The main components for King’s Day are orange everything, music, selling stuff in the streets, and beer. King’s Night is almost as big as the actual day. On Friday we went to Kingston Crown and Hannekes Boom, a Jamaican-themed evening at one of our favorite treehouse hangouts. We missed the BBQ because the line was so long to get in, but it was well worth it to wait (despite the lightning looming over us, we prayed that it would pass and there would be no rain the next day!) There was a big free concert with plenty of reggae music and some Dutch rap as well. I was super stoked to hear it, just as a change-up from the usual electronic music that the Dutch love to play. Nat and I went to grab a beer and when we rejoined our friends at the front of the stage, we realized they were handing out cake in celebration. So festive! But of course, the crowd was way too hip to be wearing anything orange.
Despite a late night we all rallied the next morning for a King’s Day brunch in French Lea’s flat.

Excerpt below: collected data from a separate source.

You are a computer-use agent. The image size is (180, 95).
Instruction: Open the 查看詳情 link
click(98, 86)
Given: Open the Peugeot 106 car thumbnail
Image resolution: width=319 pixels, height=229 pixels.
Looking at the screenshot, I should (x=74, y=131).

We had to have some substance in us for what the rest of the day held! We ate french toast and eggs and cheese, even orange juice (fitting) and champagne. We headed into the city around noon, when everything was in full swing. Our neighborhood was a bit quiet but everything picked up in our beloved Haarlemmerplein. The main square there was full of people laying out their goods to sell. A lot is just crap, but they also sell coffee and orange cookies and such. The main haarlemmerdijk/straat was packed with people, and they flooded out to all of the little side streets too. We popped over to the Jordaan for more celebrations, included a few street parties. The best part of being in the city early in the afternoon was the street party we found on Singel. People were super crazy and the DJ was playing some good disco. Dam Square had a big carnival, but I’m sure it would have been insanely packed and partying if the square was empty.

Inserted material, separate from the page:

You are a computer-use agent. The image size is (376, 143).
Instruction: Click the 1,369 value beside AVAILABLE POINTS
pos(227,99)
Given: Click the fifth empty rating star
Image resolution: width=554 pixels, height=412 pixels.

We had to get back to our neighborhood in time for King’s Day at Strand West. Strand West is a very unanticipated beach (that I think usually has a bar) literally right behind our containers. We had seen them setting up for the festival for a few days and we had NO idea how huge it was. People were pouring into our container complex when we came back, it was unlike anything we’ve seen around where we live. Strand West was hosting a big electronic festival, and it was the highlight of the day. 4 stages, a mini Coachella of electronic music and the most gorgeous concentration of young Dutch people I’ve ever seen. It was definitely where the hip Dutch young people came to see and be seen, the best party in the city. And it was RIGHT in our backyard. We danced all day and into the evening, but the festivities ended at 8pm.

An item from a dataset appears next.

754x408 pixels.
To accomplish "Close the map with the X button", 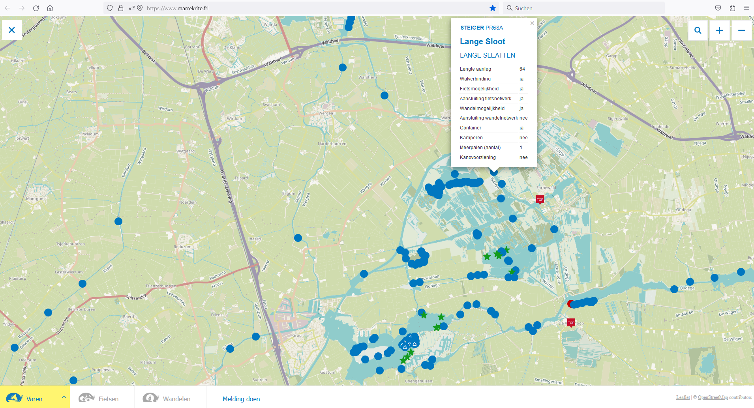I will tap(12, 30).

I rode my bike through a bit of the city on my way to the gym today, expected mass destruction and trash everywhere. But alas, the street cleaners had already covered Haarlemmerplein and signs of the parties could barely be seen. Not sure if this makes me happy or sad. The Dutch are resuming their normal lives now, and the one day a year they lose it is now over. I think I would have been overwhelmed by the amount of trash, so maybe seeing my clean city again was a good thing.
It was an awesome feeling to celebrate something so loved by the Dutch after living here for eight months now. We get to see little nationalistic things every day, but this was full-blown Dutch pride. This is one of the few days of the year when the general public can fly the Dutch flag, isn’t that interesting? I feel even more like a part of this country now, my second home. I might have to rock a little orange on King’s Day back in the U.S. next year, though I am wearing orange every day anyway (my hair, if you didn’t catch that)! I hope the rest of my Dutchies had a great Koningsdag, I know I’ll remember this day for a long, long time.